For common purposes—when we accept and understand the parameters–time is a constant with very precise parameters. Our clocks and watches are accurate to amazing tolerances today. The precision and repetition of the factors that are time are essential for modern computers to function. One factor often overlooked is that our measure of time is based solely on the relationship between Earth, our Sun, and our Moon. Outside of Earth, our time has absolutely no meaning. The relationships are not valid. Time on Mercury, Venus, Mars, and the further reaches of the universe is different. God established our time for us on this world and this world alone. In space, our fixed time becomes relative, even a convention instead of an absolute.
The combination of light and time completed the requirements for Day and the other cycles to follow on subsequent days. Here, if you will allow, we can see the first glimpse of the marriage relationship as time and light are united. Rising out of darkness and chaos, God was beginning the preparations for man, the creature intended to please and worship God, to supervise and husband creation, to be fruitful and multiply and fill the earth with others who would do the same.
But it was not to be. The perfect creation would not long last in the hands of man. The will to choose given to man would allow his failure to honor the Creator. Ego would override servitude. Man, like Lucifer before him, would choose self as his god. As we attempt to explain the miraculous, Adam attempted to put self above his Creator. Both are sin. God knew it already. The plan to provide a Savior was already completed. Man would fail his Maker, but his Maker would never fail him. Jesus the Creator would become Jesus the Savior, but at great cost.

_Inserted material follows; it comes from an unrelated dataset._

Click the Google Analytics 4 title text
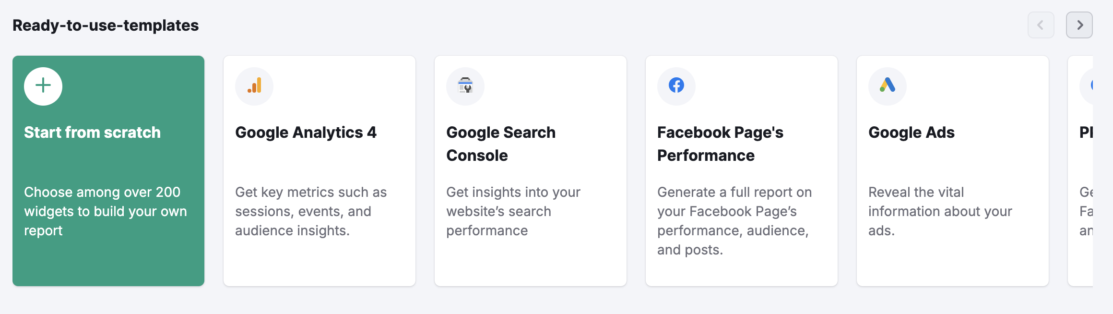Image resolution: width=1113 pixels, height=314 pixels. tap(306, 133)
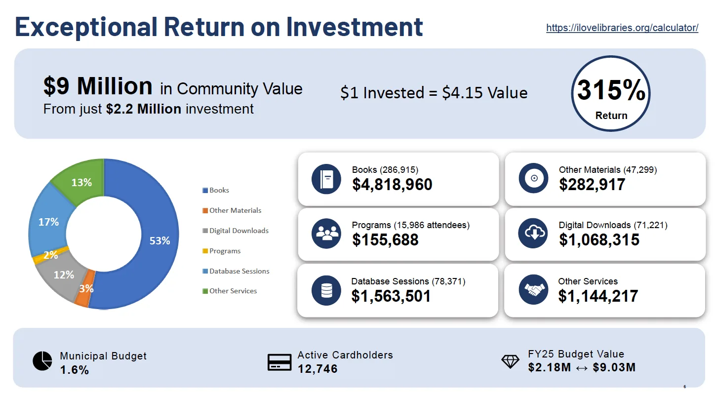Click the blue Books legend swatch
This screenshot has width=715, height=396.
point(205,191)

Day One of creation. A day like none other ever was or will be. It was the day that God created order out of chaos so that man might have order in his life, that he might praise and worship his Creator, and man might take the Light of that very first day and:
“Let your light so shine before men that they may see your good works, and glorify your Father which is in heaven.” (Matthew 5:16)
There was a warning, too:
“Take heed therefore that the light which is in thee be not darkness.” (Luke 1:35)
We have been given the written Word that we might always remember the source of our Light, which is of Him, not ourselves:
Jesus “was the true Light, which lighteth every man that cometh into the world.” (John 1:9)
Yet, not every man will receive the Light:
“And this is the condemnation, that light is come into the world, and men loved darkness rather than light, because their deeds were evil.” (John 3:19)
The first day of creation. The day that God set the world in order. The beginning of the process that led to the creation of man. The day that started all days. God said of it, “It was good.” Can he say that of us?